[Entries on locating words and elements]

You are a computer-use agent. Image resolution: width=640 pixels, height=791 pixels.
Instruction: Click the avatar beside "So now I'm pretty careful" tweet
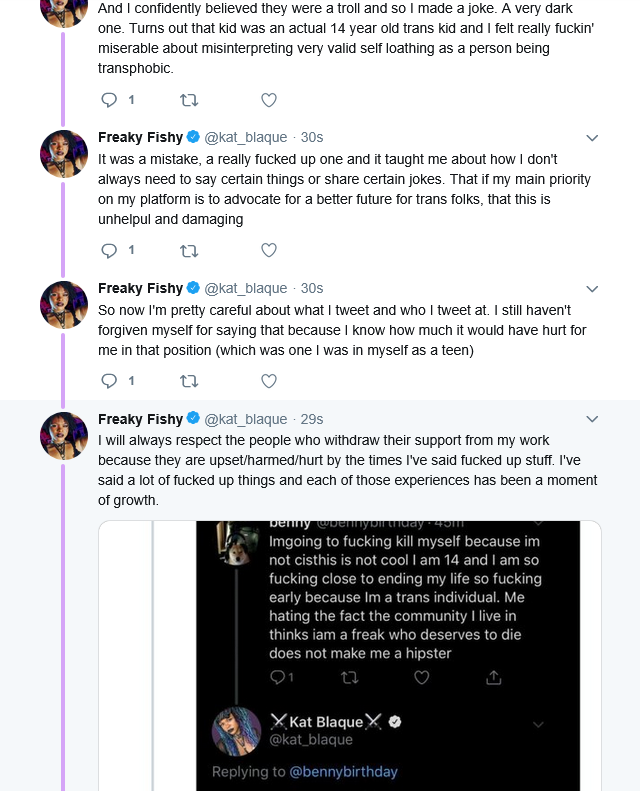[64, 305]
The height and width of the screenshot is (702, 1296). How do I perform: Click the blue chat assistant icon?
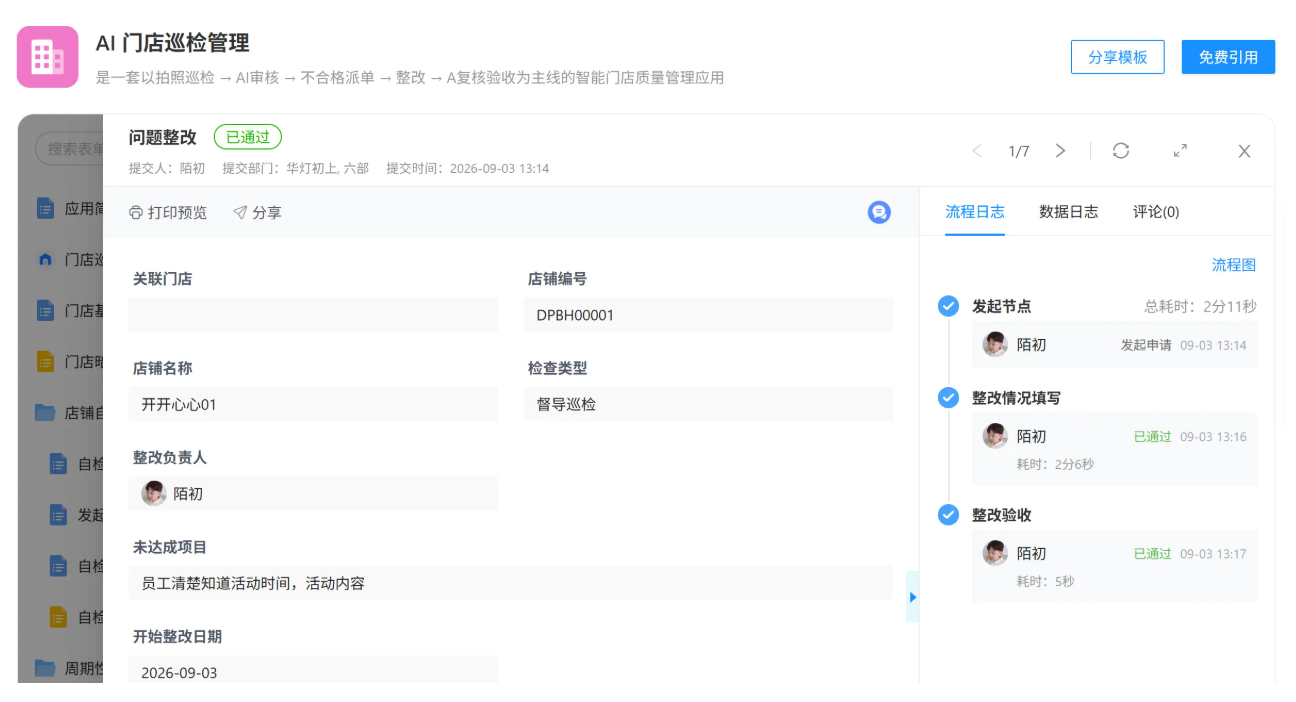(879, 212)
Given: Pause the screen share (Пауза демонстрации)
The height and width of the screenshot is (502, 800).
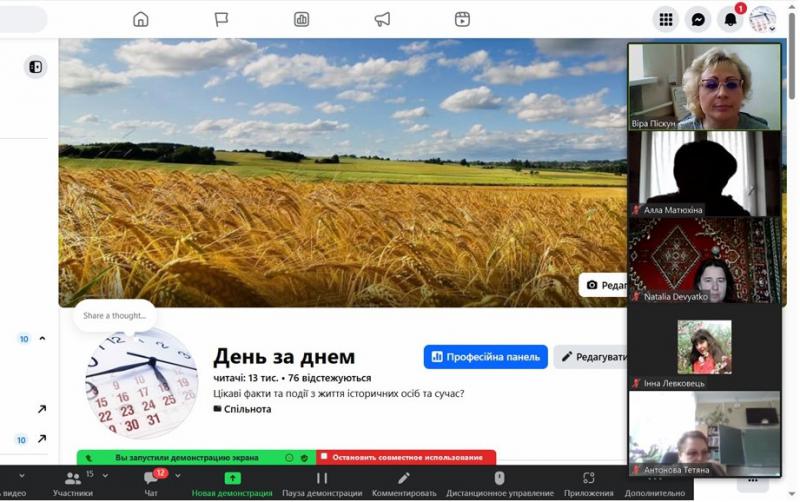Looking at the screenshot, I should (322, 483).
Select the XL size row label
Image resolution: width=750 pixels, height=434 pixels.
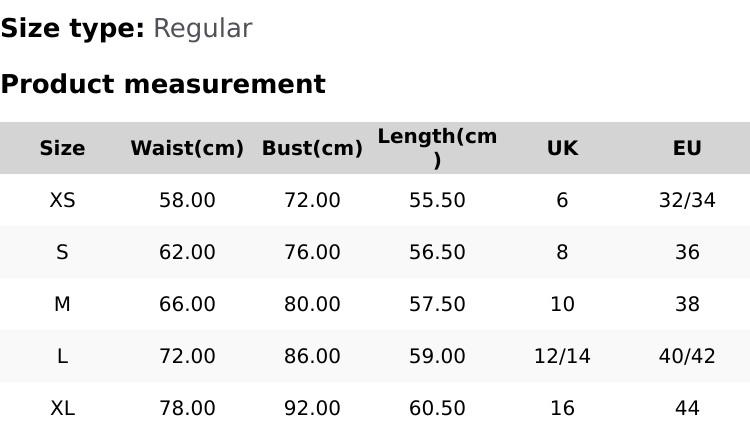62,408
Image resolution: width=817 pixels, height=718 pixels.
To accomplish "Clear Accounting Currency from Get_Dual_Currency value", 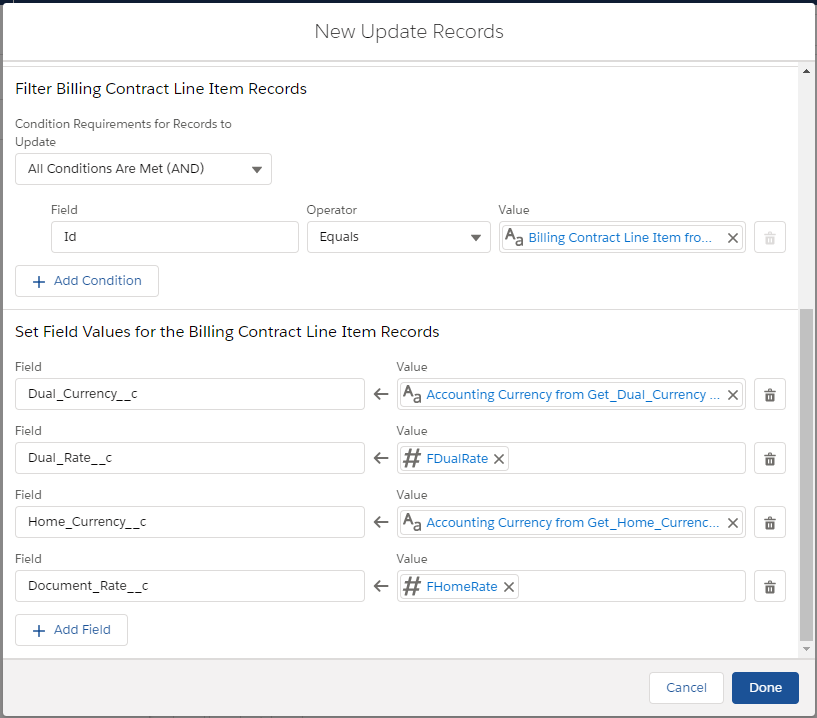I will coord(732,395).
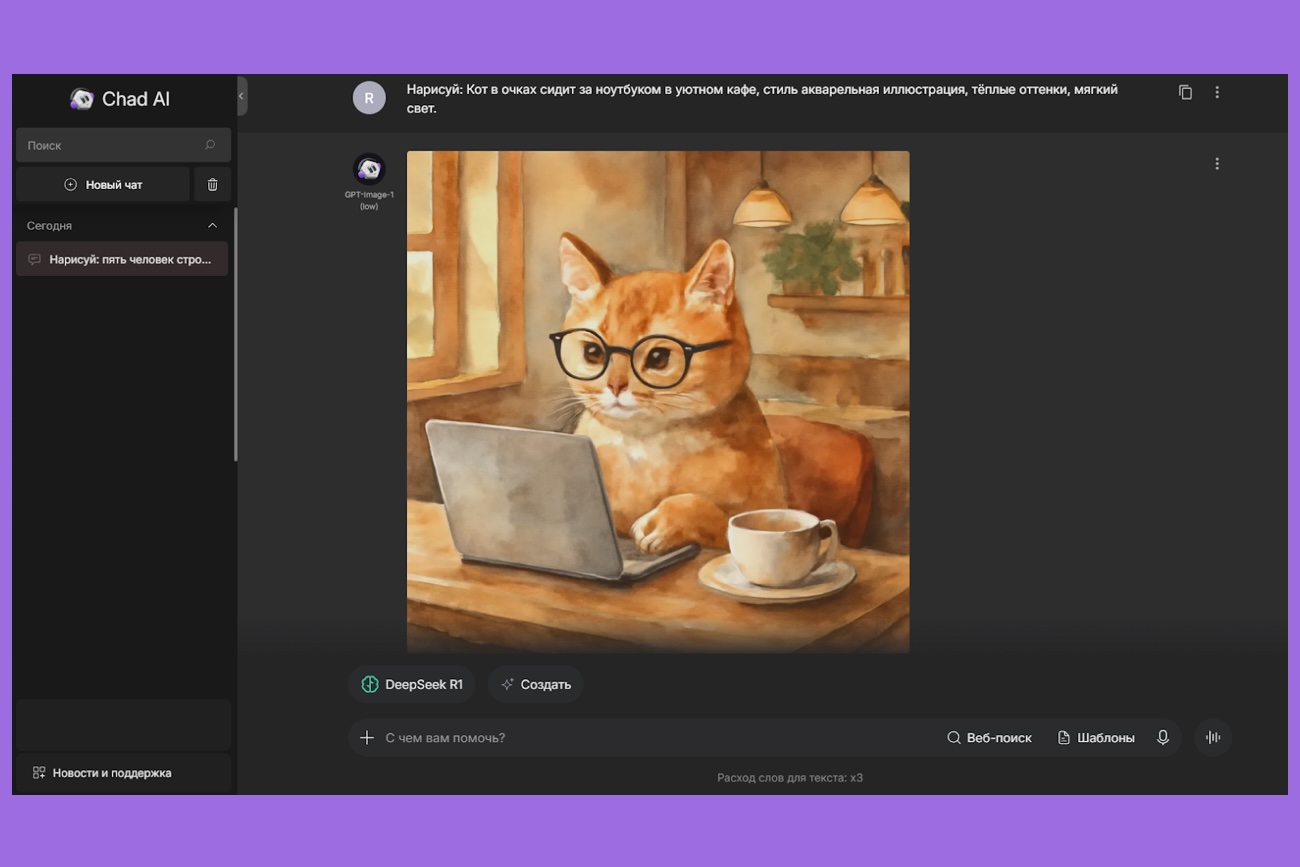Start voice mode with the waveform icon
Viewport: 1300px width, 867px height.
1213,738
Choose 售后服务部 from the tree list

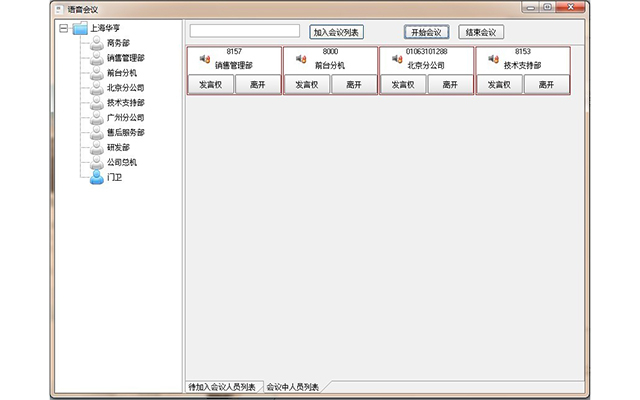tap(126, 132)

## Exercise details:
Which lines in the records above contain the word "pixels"? Show each of those lines in full.

## Full solution:
You are a computer-use agent. Image resolution: width=640 pixels, height=791 pixels.
Image resolution: width=750 pixels, height=434 pixels.
Image resolution: width=817 pixels, height=718 pixels.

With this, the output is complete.